Inferring the number of genetically distinct populations and their levels of connectivity is of key importance for the sustainable management and conservation of wildlife. This represents an extra challenge in the marine environment where there are few physical barriers to gene-flow, and populations may overlap in time and space. Several studies have investigated the population genetic structure within the North Atlantic minke whale with contrasting results. In order to address this issue, we analyzed ten microsatellite loci and 331 bp of the mitochondrial D-loop on 2990 whales sampled in the North East Atlantic in the period 2004 and 2007–2011. The primary findings were: (1) No spatial or temporal genetic differentiations were observed for either class of genetic marker. (2) mtDNA identified three distinct mitochondrial lineages without any underlying geographical pattern. (3) Nuclear markers showed evidence of a single panmictic population in the NE Atlantic according STRUCTURE's highest average likelihood found at K = 1. (4) When K = 2 was accepted, based on the Evanno's test, whales were divided into two more or less equally sized groups that showed significant genetic differentiation between them but without any sign of underlying geographic pattern. However, mtDNA for these individuals did not corroborate the differentiation. (5) In order to further evaluate the potential for cryptic structuring, a set of 100 in silico generated panmictic populations was examined using the same procedures as above showing genetic differentiation between two artificially divided groups, similar to the aforementioned observations. This demonstrates that clustering methods may spuriously reveal cryptic genetic structure. Based upon these data, we find no evidence to support the existence of spatial or cryptic population genetic structure of minke whales within the NE Atlantic.
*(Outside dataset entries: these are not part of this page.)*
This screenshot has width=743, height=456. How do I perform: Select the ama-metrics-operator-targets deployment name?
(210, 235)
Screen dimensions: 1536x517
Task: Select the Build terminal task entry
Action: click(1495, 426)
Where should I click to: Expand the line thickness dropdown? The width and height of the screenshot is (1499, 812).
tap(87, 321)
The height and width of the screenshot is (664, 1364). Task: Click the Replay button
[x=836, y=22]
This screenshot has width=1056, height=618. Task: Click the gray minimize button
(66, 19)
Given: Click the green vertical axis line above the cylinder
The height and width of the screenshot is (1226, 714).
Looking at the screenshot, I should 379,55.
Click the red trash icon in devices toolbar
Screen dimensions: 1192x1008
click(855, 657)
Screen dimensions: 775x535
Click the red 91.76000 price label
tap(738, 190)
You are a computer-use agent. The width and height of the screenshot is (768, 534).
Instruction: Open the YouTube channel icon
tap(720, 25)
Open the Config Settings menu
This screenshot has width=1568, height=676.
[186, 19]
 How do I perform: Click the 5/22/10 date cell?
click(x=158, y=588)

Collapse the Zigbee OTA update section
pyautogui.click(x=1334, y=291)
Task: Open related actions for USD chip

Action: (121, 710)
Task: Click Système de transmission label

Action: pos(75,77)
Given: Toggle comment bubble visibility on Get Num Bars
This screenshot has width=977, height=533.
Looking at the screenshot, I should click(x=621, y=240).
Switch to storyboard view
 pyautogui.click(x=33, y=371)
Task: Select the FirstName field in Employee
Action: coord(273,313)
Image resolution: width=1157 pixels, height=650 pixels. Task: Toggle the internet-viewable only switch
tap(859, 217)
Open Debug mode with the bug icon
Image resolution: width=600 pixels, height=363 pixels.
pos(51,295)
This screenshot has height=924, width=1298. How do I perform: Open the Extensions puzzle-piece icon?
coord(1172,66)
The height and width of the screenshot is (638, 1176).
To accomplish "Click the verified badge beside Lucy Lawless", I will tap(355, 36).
However, in order to conclusively evaluate population structure within this highly mobile species, more markers will be required.

Introduction

Anthropogenic activities are key factors affecting wildlife populations, including altering population structure and distribution patterns [1][4]. Overexploitation by the whaling industry led to serious declines in many of the world's populations of whales. Currently, the IUCN conservation status “least concern” is applicable to only ∼20% of whale species and only 8% show increasing population trends [5]. Marine mammals are highly mobile and may travel large distances (e.g. Stevick et al. [6]). A number of factors are thought to play a role in shaping the genetic structuring of cetacean populations such as the complex social structure (e.g. matrilineal based groups), the resource specialization and the great capacity for learning [7][9].

Minke whales, the second smallest baleen whales (about 10 m in length), are currently considered as two species [10]: the cosmopolitan common minke whale (Balaenoptera acutorostrata, Lacepede, 1804) and the Antarctic minke whale (B. bonaerensis, Burmeister, 1867), which is confined to the Southern hemisphere with the exceptions of rare inter-oceans migration events [11], [12]. The former is further divided into three sub-species: the North Atlantic (B.a. acutorostrata), the North Pacific (B.a. scammoni), and the dwarf common minke whale (B.a. unnamed sub-species), which is thought to be restricted to the Southern hemisphere.

B.a. acutorostrata occurs in the entire North Atlantic during the Northern hemisphere summer months, limited in the northern range by the ice [13]. Although their winter distribution and thus the location of breeding areas is unknown, they probably fit the general ecological pattern of large cetaceans in the Northern hemisphere and migrate to lower latitudes, inhabiting temperate and tropical waters where pairing and birth of calves takes place [14]. Calves are born between November and March after a gestation period of ten months [15], [16]. In the western North Pacific, two B.a. scammoni breeding populations on either side of Japan are known to mix on feeding grounds in the Okhotsk Sea [17].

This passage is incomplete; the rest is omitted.